Eventually, we reached a point where he was pointing directly into a very thick area of wood, shading from the light and making movement quite difficult. I continually offered another route around this difficult terrain, but he shook his head, steadfast. For a moment it crossed my mind I was being lured into some sort of sick trap; The child being a lure, so that the parents can wreak whatever violence they want on the sucker. But I shook those thoughts away once more. I assumed this was the path he took, and he'd be lost if we went another way. The small child would be able to navigate this area much easier than I could. So I took a deep breath, and I began pushing through the branches and weeds.

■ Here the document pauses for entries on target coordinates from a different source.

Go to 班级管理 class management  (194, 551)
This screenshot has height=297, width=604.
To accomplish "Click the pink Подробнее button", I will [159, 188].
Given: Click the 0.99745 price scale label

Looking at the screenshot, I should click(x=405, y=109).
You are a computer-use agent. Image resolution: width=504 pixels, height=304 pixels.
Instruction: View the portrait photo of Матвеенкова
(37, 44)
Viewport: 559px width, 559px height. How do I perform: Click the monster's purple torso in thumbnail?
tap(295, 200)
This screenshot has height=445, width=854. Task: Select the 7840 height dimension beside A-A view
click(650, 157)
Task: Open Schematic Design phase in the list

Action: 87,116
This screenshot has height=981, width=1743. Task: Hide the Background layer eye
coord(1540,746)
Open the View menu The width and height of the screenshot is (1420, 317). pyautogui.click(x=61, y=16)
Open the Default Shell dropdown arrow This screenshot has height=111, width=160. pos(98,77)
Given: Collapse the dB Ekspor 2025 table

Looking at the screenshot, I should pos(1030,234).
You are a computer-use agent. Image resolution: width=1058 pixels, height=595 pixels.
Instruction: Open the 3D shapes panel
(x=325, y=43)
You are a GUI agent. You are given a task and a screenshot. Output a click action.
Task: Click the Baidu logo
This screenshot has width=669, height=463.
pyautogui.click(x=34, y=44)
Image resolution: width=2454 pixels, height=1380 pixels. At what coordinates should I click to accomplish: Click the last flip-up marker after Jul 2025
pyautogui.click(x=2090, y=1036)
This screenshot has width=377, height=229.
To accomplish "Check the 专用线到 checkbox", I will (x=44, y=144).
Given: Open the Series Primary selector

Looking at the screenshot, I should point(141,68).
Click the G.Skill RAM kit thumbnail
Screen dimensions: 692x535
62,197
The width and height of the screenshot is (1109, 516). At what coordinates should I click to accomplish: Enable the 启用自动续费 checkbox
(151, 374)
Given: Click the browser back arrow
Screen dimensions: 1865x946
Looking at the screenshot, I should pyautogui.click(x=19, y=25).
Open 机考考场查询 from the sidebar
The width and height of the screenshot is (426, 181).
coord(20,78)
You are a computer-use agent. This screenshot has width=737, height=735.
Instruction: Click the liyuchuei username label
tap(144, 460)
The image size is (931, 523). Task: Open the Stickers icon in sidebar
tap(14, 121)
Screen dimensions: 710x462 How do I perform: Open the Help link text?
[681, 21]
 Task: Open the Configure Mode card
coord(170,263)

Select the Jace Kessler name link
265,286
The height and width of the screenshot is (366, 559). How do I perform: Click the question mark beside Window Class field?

I could surmise the path the boy would have taken, following the area of least resistance, sticking close to the ground and shielding his frail figure from the lashing branches. I don't do well with tight spaces, so my heart began to beat faster and faster as I felt my movement become more restricted. Every couple steps, my foot would get caught in a hole in the ground, or wrapped in some plants. But the brush wasn't very big, I'd be in clear air soon. If there was nothing to be seen in clear air, I was heading back home. This was enough.
But I realized my steps were taking me down, down an incline much deeper than I expected. And the foliage above was blocking far too much light. My eyes had to adjust quickly to the darkness I found myself surrounded by. And where was the sound of the woods? The crickets, the trickling river, the birds? Instead, I almost thought I could hear music from farther below.
The boy wriggled from my arms, and began to run ahead. I protested, but he continued on, finally vocalizing. I wish he hadn't. He didn't speak. He made a small, rubbing, clicking noise as he went. It was a disturbing sound, like the chirping of a katydid, and it made me feel sick to my stomach. Then a deeper, more complex chirping responded.
A woman, just as naked as the boy, and her hair knotted with twigs and filth, crawled into view from the brush and took him in her arms. Her eyes were too big, the same shade of green as the child, and her ears, nose and extremities all seemed too sharp. My first impulse was to grab the boy from this thing, but he nuzzled into her, chittering and clicking. And I could hardly bring myself to move.
Then she shot her eyes to me. She shrunk away for a moment, chittered to the child, then locked eyes with mine. She began to croak out words, real English words, using that horrible noise.
"I. Am. Sorry. I. Am. So. Sorry."
That was all I could take. I thrashed my surroundings, clawed at the dirt beneath me and began to climb up, out of this strange place with these awful creatures. Nature tore at my skin as I barreled blindly towards safety, not sure where safety was, but knowing it was up, knowing it was daylight.
I stumbled into the clear air and fell onto my back. I breathed heavily, sobbing and coughing up dust and grime. But I was safe, I was home. Or so I thought.
I opened my eyes. It was night. Had that much time really passed while I was down there? I pulled myself to my feet and left behind the brush, the river, and the boy.
Much more time had passed than I thought. In those few moments, with the woman and her son, seventy years passed. My wife is long deceased. My daughter, recently so. Where my farm stood is now a small town. Everything I was or had is gone, and my name is a local oddity in this town, according to the first person I spoke to in this new world.
"Edwin Welch? Hilarious. The old folks say the fairies got him."